Different Worlds Magazine
- Editor: Tadashi Ehara
- Frequency: bimonthly
- Publisher: Chaosium (1979 - 1985); Sleuth Publications (1985 - 1987); Different Worlds Publications (1987);
- Founder: Tadashi Ehara, Greg Stafford
- Founded: 1979
- First issue: February/March 1979
- Final issue Number: Fall 1987 47
- Country: United States
- Language: English
- Website: diffworlds.com

= Different Worlds =

Tabletop role-playing game magazine

Different Worlds was an American role-playing games magazine published from 1979 to 1987.

==Scope==
Different Worlds published support articles, scenarios, and variants for various role-playing games including Dungeons & Dragons, RuneQuest, Traveller, Call of Cthulhu, Journey to the Center of the Circle, and others; play techniques and strategies for players and gamemasters of role-playing games; reviews of games and miniatures; and reviews of current books and movies of interest to role-playing gamers.

Notably, Different Worlds also featured early works by artists Steve Oliff, Bill Willingham, and Steve Purcell; ″Sword of Hollywood″, a regular film review column by Larry DiTillio from issue seven onward; the irregular autobiographical/interview feature ″My Life and Roleplaying″; and the industry scuttlebutt column ″A Letter from Gigi″ by the pseudonymous Gigi D'Arn.

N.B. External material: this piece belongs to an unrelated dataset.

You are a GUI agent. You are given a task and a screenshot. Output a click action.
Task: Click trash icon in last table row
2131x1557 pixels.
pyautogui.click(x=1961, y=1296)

Different Worlds also published books, including:
- Tékumel Sourcebook: The World of the Petal Throne, book 1, 1987
- Tékumel Sourcebook: The World of the Petal Throne, book 2, 1988
- Blackwatch Technical Reference Manual, 1989

==Publication history==
Different Worlds was launched in 1979 by Tadashi Ehara and Greg Stafford of Chaosium as a general-interest role-playing magazine. At that time Chaosium was primarily a board game publisher, but had also published its own role-playing game, RuneQuest, in 1978. RuneQuest was designed primarily to be played in Glorantha, Stafford's fantasy world and the setting of the board games White Bear and Red Moon (later Dragon Pass) and Nomad Gods.

Chaosium had previously published the magazine Wyrm's Footnotes, which ran for fourteen issues from 1976 to 1982. Wyrm's Footnotes was conceived primarily as support for White Bear and Red Moon and other Chaosium board games, but quickly became a forum for discussion of Glorantha, and was rebranded to be the official RuneQuest magazine with its 11th issue (Spring 1981).

Different Worlds was published bimonthly from 1979 to 1987, for forty-seven issues. Chaosium published the first thirty-eight issues from 1979 to 1985, and Sleuth Publications published the final nine issues between 1985 and 1987. Tadashi Ehara was the magazine's editor at both publishers.

==Reception==
In Issue 49 of the British games magazine Perfidious Albion, Charles Vasey noted, "This magazine has done extremely well in demonstrating that a publisher can produce an independent magazine at the same time, and congratulations are due to Tadashi [Ehara] and Greg [Stafford]. The article quality can still be low, but it compares well with The Dragon." Two issues later, Vasey added the comment, "Reviews may be a little [too] kind, but [it is] the only zine to rival White Dwarf.

In Issue 15 of Abyss, Dave Nalle commented, "Different Worlds tries to cover the field, and it does a painfully conscientious job. The reasons are clear. It is fighting a pull towards being a house organ [for Chaosium] and it seems to be a very strong pull. DW is strong because it tries hard and attracts some excellent writers. At the same time it is weakened by the fact that several writers provide the majority of the material, and it is slanted towards Runequest." Nalle concluded, "In spite of weaknesses, I can see my way clear to recommending this magazine."